═══ Dataset rows ═══
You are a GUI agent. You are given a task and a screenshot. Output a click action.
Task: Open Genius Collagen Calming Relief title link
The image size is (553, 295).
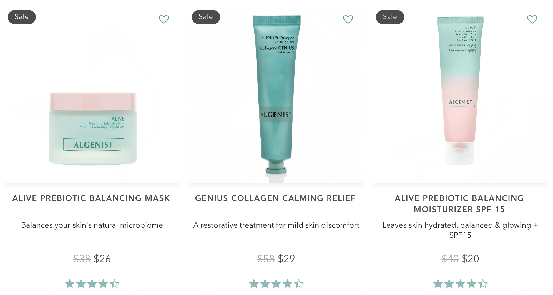275,198
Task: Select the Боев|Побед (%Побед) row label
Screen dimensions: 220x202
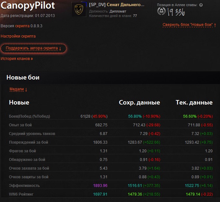Action: pos(30,116)
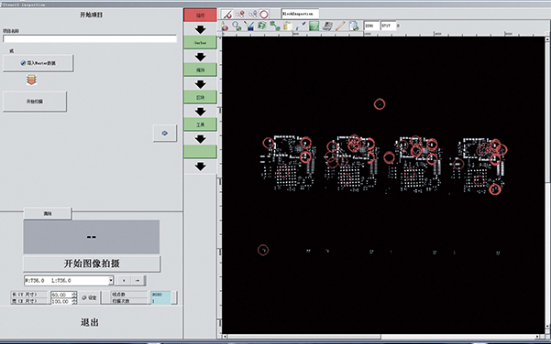The width and height of the screenshot is (551, 344).
Task: Click the green grid toolbar icon
Action: 314,26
═══
Change "GUI agent" to "interface agent" throughout the entries above and write them all out again with nothing else altered, leaving out the pictures.

Task answer:
You are a interface agent. You are given a task and a screenshot. Output a click action.
Task: Open Genius Collagen Calming Relief title link
The image size is (553, 295).
275,198
Task: Select the Боев|Побед (%Побед) row label
Screen dimensions: 220x202
Action: pos(30,116)
The width and height of the screenshot is (551, 344).
Task: Click the green grid toolbar icon
Action: 314,26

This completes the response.